A few species of caterpillar are generally called "woollyworms," correctly termed woollybears, but of those species yellow woollbears, "Spilosoma virginica," are commonly noted in the majority of crop scouting literature. Salt marsh caterpillars, "Estigmene acrea," are very similar in appearance to yellow woollybears and are also noted in many resources.
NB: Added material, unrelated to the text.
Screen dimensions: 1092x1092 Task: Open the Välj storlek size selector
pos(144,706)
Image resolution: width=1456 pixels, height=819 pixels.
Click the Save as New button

Yellow woollybears are actually native to most of the continent, reaching almost two inches in length when full grown. They emerge from small spherical eggs, laid in mass. While young, the caterpillars usually feed discretely on the undersides of leaves also in mass. Feeding injury at that time appears resembles somewhat minor "windowpaning." As the hair/setae-covered larvae grow in size, they often shift from lighter colors to darker colors (dark colors are often therefore an indication of maturity rather than a rough winter), and they move away from one another to feed in solitude. There are six instars or growth stages. At that time, feeding injury suddenly shifts to easily observed holes chewed in the leaves. Yellow woollybears feed on many different plants (i.e. they are polyphagous) and often feed toward the top of those plans. Economic injury from the woollybear in field crops does not usually occur unless their feeding accompanies severe injury from several other pests.
After the final molt, larvae move about in a seemingly desperate search for residue cover. The larvae spin a hair-covered cocoon around themselves in which they pupate. In season, the pupae stage lasts for about two to three weeks. The second generation pupates in the fall and remains in that state for the winter months. Adults emerging from the cocoon are white colored moths.
Woollybears usually appear most when conditions are hot and dry for extended periods of time. In such conditions, fungal pathogens that deter wollybear populations naturally are inhibited. Likewise, periods of abundant moisture during either generation can allow that fungal pathogen to thrive affecting the woollybear population for much of the growing season.